What you should do: Copy the records word for word, from the line containing "You are a GUI" through the end of the records, inclusive. Leave the pictures out of your copy.

────

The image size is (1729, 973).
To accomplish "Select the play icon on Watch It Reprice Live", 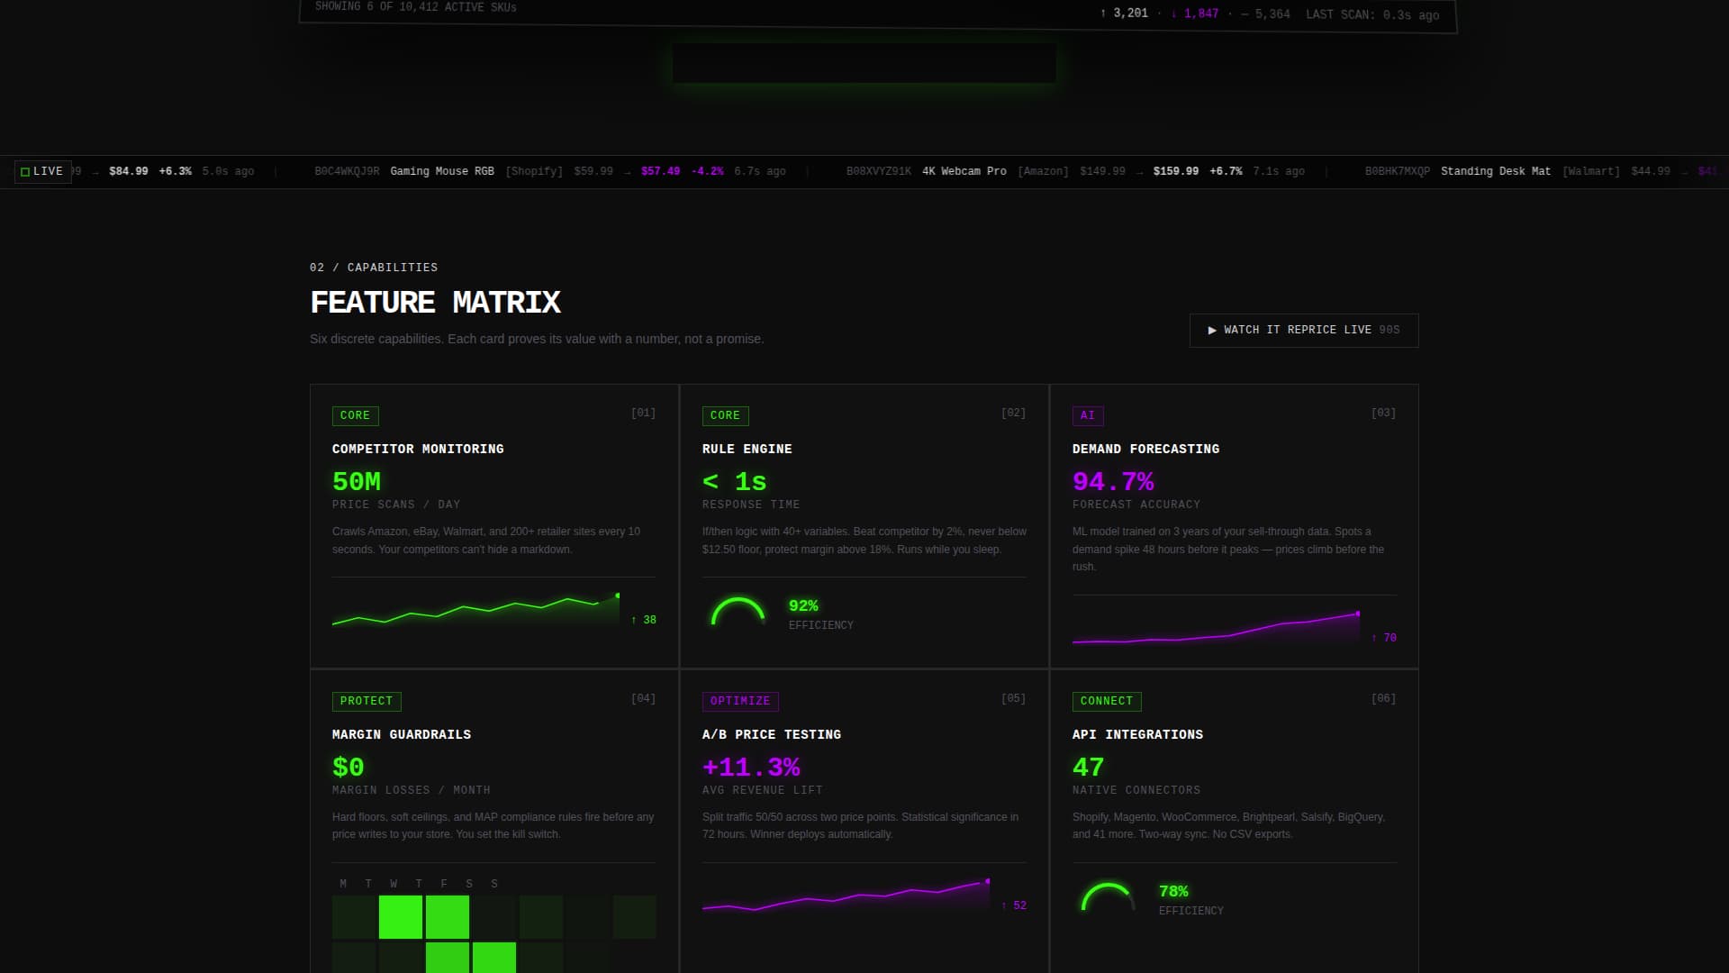I will click(x=1212, y=331).
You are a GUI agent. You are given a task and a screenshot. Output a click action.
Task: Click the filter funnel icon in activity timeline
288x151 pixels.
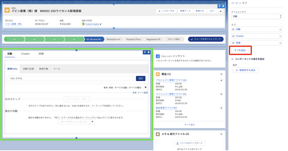click(145, 88)
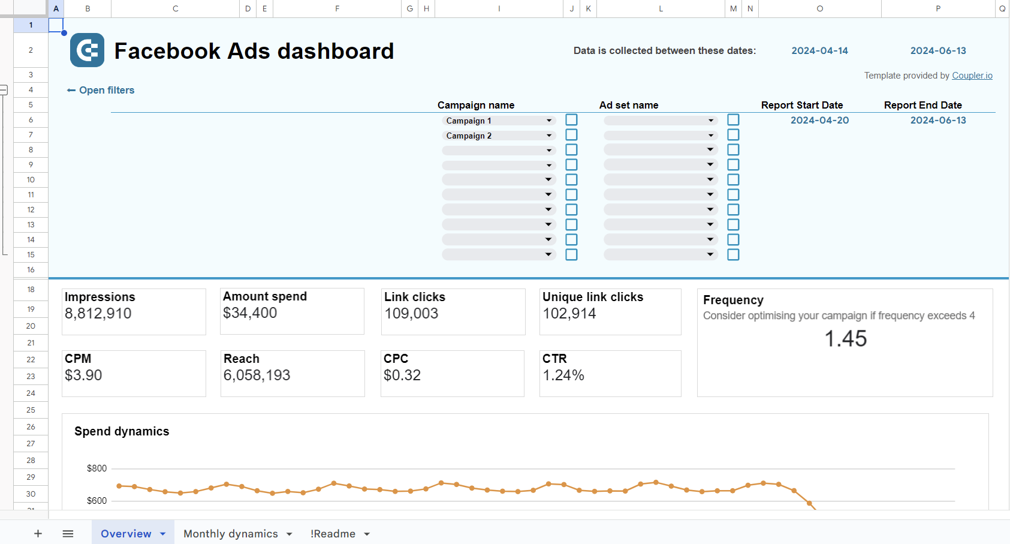Viewport: 1010px width, 544px height.
Task: Open the Monthly dynamics tab menu arrow
Action: click(290, 533)

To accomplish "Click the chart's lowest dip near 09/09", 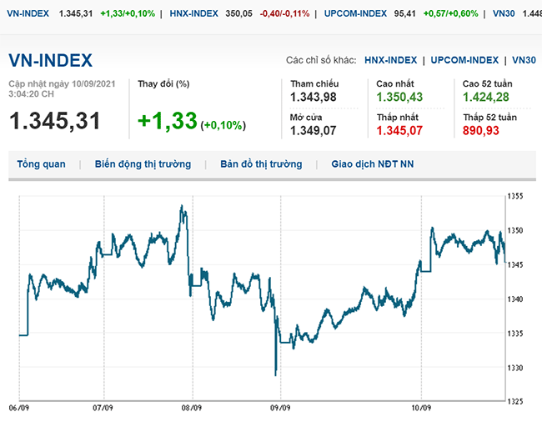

────

Result for this exercise:
You are a GUI agent. You are given a task and a screenshot. Output a click action.
Task: Click the filter funnel icon in activity timeline
288x151 pixels.
click(145, 88)
Viewport: 1010px width, 544px height.
Task: Open the Monthly dynamics tab menu arrow
Action: click(290, 533)

To accomplish "Click the chart's lowest dip near 09/09", 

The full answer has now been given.